- Stated exercise
Filter the records below down to every line containing the string "point", and copy each of those lines. Treat uppercase and lowercase as different, so match case exactly.

[Records from a dataset]
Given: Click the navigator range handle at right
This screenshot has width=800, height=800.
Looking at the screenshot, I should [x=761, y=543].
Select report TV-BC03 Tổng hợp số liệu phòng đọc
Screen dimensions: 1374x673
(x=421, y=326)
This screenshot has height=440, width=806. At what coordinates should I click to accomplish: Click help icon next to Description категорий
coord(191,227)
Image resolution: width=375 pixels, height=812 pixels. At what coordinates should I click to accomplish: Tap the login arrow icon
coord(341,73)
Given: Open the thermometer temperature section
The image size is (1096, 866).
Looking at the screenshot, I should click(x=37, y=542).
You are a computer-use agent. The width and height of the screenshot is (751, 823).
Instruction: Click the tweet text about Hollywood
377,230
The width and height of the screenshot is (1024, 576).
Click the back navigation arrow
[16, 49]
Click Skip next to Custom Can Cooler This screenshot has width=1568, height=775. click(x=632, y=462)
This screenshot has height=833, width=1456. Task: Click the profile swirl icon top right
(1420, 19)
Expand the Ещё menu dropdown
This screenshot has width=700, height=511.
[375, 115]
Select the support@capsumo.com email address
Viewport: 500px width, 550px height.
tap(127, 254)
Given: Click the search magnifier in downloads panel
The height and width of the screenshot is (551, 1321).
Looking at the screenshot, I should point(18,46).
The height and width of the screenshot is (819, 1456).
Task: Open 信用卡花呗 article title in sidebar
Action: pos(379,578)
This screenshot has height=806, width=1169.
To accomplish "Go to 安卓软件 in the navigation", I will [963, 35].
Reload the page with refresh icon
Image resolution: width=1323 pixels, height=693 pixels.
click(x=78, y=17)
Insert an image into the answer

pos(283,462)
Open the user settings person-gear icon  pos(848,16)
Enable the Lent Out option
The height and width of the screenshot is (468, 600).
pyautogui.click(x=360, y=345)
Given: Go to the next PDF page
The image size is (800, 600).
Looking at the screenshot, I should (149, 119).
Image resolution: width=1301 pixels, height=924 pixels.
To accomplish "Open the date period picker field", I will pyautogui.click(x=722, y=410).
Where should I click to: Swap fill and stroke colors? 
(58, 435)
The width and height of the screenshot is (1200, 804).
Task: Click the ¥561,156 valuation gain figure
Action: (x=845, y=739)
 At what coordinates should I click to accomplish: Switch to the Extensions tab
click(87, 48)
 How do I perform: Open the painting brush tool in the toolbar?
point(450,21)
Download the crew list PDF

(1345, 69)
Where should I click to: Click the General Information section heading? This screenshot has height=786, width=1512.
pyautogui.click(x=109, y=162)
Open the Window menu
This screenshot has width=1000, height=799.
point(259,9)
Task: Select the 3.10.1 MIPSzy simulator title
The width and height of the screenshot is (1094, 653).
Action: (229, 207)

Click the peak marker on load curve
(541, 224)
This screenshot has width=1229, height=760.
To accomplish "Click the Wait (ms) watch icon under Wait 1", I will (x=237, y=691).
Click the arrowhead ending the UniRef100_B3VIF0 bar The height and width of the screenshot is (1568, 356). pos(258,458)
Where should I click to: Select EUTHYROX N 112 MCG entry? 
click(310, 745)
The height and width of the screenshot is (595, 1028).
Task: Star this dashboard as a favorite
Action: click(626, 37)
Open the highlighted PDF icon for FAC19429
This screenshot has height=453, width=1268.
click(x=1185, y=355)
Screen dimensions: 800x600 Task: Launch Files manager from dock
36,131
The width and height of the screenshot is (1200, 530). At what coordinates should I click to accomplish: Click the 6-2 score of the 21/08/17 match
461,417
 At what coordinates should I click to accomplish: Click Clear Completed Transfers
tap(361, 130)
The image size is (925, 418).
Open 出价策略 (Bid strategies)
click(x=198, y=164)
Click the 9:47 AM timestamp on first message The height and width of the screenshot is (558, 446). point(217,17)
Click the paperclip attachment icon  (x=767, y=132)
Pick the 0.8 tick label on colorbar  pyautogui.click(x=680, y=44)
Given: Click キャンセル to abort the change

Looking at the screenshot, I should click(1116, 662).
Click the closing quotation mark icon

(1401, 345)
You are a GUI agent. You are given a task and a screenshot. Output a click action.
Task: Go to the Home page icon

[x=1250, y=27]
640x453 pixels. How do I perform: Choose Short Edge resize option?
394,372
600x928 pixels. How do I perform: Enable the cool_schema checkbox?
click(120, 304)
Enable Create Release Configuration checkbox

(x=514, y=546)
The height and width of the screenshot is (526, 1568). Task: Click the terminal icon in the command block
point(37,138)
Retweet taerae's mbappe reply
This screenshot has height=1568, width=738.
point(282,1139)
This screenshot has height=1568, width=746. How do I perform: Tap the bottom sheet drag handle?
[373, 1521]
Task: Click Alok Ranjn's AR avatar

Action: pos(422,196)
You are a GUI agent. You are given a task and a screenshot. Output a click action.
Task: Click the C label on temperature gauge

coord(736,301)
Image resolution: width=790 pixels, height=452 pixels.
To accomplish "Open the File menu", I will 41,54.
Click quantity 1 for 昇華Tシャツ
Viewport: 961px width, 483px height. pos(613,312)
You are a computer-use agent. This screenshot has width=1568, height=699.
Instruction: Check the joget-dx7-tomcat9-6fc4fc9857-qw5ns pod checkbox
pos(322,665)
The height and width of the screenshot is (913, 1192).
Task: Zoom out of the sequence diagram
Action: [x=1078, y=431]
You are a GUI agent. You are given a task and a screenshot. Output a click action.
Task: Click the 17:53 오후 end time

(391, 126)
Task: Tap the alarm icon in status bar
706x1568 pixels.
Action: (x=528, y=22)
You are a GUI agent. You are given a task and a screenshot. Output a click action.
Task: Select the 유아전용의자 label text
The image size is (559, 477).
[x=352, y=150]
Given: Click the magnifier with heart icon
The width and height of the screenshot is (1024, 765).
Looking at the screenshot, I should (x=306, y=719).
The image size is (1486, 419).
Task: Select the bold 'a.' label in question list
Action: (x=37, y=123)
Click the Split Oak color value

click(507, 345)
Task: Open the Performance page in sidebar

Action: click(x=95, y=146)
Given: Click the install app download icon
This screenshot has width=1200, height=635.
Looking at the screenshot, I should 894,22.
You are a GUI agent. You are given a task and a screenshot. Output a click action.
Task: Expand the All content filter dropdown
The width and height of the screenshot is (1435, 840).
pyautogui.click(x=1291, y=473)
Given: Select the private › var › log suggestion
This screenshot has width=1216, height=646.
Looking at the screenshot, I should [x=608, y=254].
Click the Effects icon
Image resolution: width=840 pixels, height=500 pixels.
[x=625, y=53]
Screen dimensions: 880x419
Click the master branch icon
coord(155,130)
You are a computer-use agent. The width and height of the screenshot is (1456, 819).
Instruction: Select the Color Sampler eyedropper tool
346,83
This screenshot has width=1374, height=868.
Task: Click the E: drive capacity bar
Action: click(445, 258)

- Exercise solution
Looking at the screenshot, I should point(18,46).
point(450,21)
point(259,9)
Click the 9:47 AM timestamp on first message The height and width of the screenshot is (558, 446). point(217,17)
point(37,138)
point(282,1139)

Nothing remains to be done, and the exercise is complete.